Ser filha, ser mãe
Sou filha.
Sou mãe.
Sinto-me ainda mais filha desde que a minha própria filha nasceu, logo ela que me deu o privilégio de ser mãe.
Ser filha é:
– Dizer ao meu pai que não sei como é que ele aguentou estar longe de nós tantos dias (quando os meus pais se separaram e passámos a ir aos fins de semana para casa do meu pai) e ele dizer que aproveitava bem os sábados e domingos, sem pressas, o tempo todo uns para os outros.
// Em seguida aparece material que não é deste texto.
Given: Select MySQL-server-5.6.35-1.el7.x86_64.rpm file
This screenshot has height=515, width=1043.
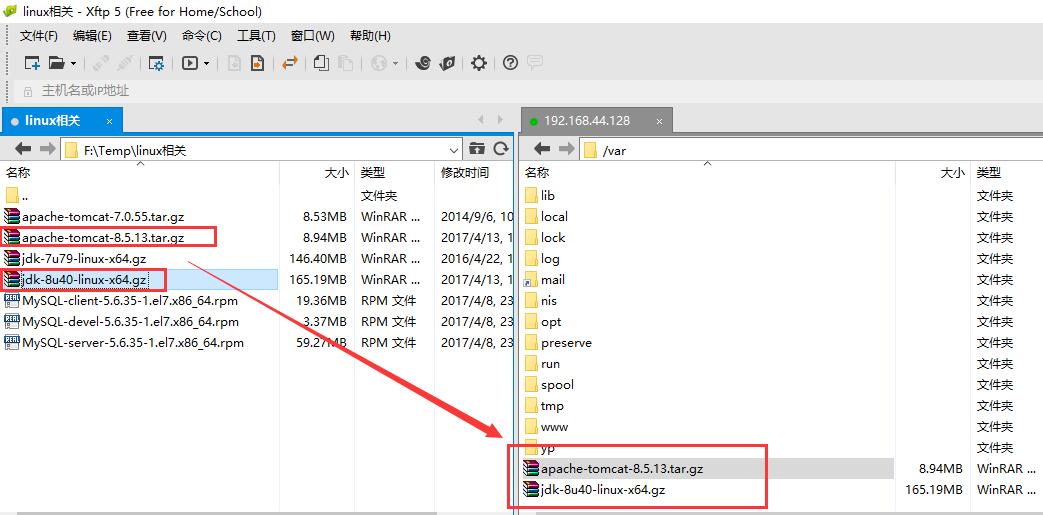Looking at the screenshot, I should [132, 342].
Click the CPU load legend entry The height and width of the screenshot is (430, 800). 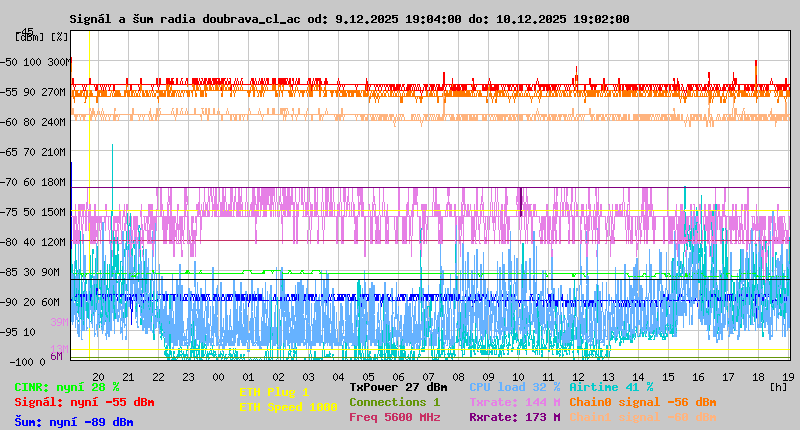coord(514,386)
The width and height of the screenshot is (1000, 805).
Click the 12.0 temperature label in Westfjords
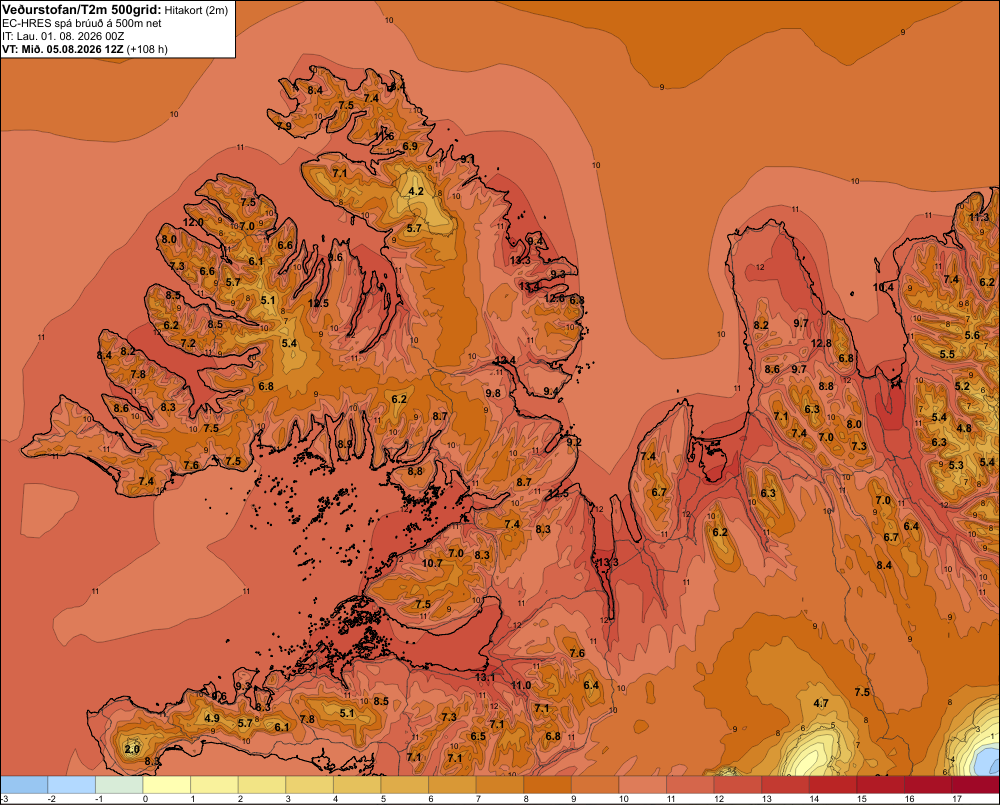[x=193, y=222]
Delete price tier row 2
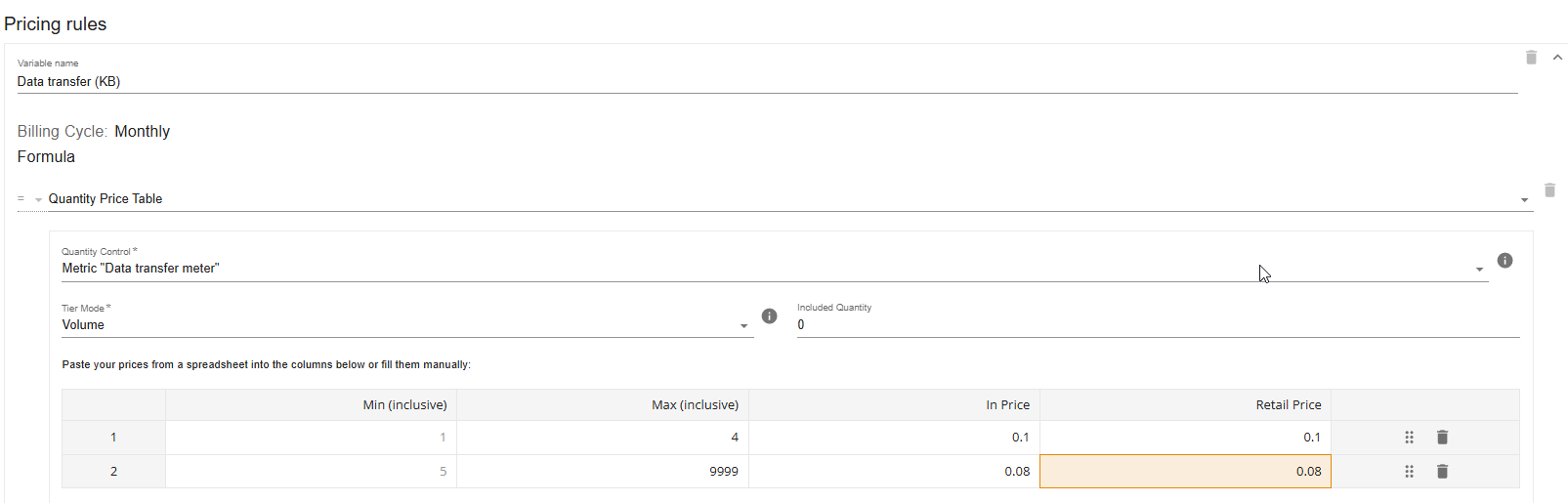Image resolution: width=1568 pixels, height=503 pixels. click(x=1442, y=472)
– Pensar na minha mãe e dois minutos depois tê-la a telefonar-me sem eu ter dito nada.
– Saber que ensaie o que ensaiar o meu pai vai sempre perceber se estou bem simplesmente pelo tom da minha voz.
– Ter, na casa da minha mãe, uma escova de dentes para quando lá vou.
– O meu pai enviar uma mensagem à noite a perguntar se está tudo bem (preocupado) porque há dois dias que não nos falamos pelo telemóvel.
– Continuar a fazer hoje, com a minha mãe, os mesmos programas que fazia quando éramos só mãe e filha – em vez de também avó e mãe.
– Sempre que me acontece alguma coisa: boa, má, assim-assim, ligar à minha mãe e ao meu pai de imediato. Sem ordem definida. Porque eles atendem sempre. Vibram com as coisas boas, emocionam-se com as vitórias, encorajam nas derrotas, querem saber de mim.
É sentir que importo para quem mais admiro no mundo.
Ser mãe é:
– Acordar várias vezes por noite quando a minha filha me chama e, mesmo assim, sorrir quando a vejo e dizer tranquilamente “está tudo bem, a mãe está aqui”.
– Ficar com o coração a bater mais depressa quando vejo a minha filha tentar algo pela primeira vez e dar-lhe espaço para que o faça sozinha.
– Ouvir o dialecto que a Mariana criou para se fazer entender e ser quem mais a percebe, às vezes só com um som.
– Saber que tenha dormido bem, mal, esteja doente, mal disposta, com febre, a arrastar-me pelo chão, terei de dar a volta e recuperar com a melhor energia possível porque há alguém que “depende” de mim.
– Dar por mim a fazer alguma coisa e a cantarolar “sapo sapo sapo, à beira do rio, quando o sapo canta é porque tem frio” em vez de uma qualquer música da rádio.
-É querer ser mais. Melhor. Errar. Aprender. Viver.
– Querer, mesmo quando é ela quem mais me exaspera, um abraço da minha filha.
Fazê-la sentir que importa, que trouxe uma felicidade imensa à nossa casa, que somos tão mais completos pelo simples facto de ela existir.
Ser mãe, ser filha. Duas metades de uma existência tão rica, complexa e importante.
Gosto tanto de ser filha.
Não trocaria ser mãe por nada no mundo.
E assim é que deve ser.
imagem@weheartit
Autora orgulhosa dos livros Não Tenhas Medo e Conta Comigo, uma parceria Up To Kids com a editora Máquina de Voar, ilustrados por aRita, e de tantas outras palavras escritas carregadas de amor!
2 comentários
O teu coração é um verdadeiro tesouro. Sou o pai mais feliz do mundo por te ter como filha.
É exactamente isso. Só sabemos o quanto os nossos pais gostam de nós depois de sermos pais. Identifiquei-me muito com o que escreveu aqui, Marta porque, embora não fosse filha de pais separados, vivi no seio de uma família com muito amor – em que havia uma ligação muito forte e muito estreita com ambos os progenitores. Hoje, na qualidade de avó, sinto que o amor que recebi o passei para os meus filhos e netos e tenho saudades de poder falar com os meus pais (que, claro, já partiram) – anunciando coisas boas ou pedindo um conselho nas situações mais sensíveis. Por isso, o meu “conselho”, se assim se pode chamar, é que desfrutemos bem da companhia dos nossos pais e mais tarde dos nossos filhos. Assim, o elo geracional será sempre perpetuado, com amor, e passando o testemunho de vida de pais para filhos e netos.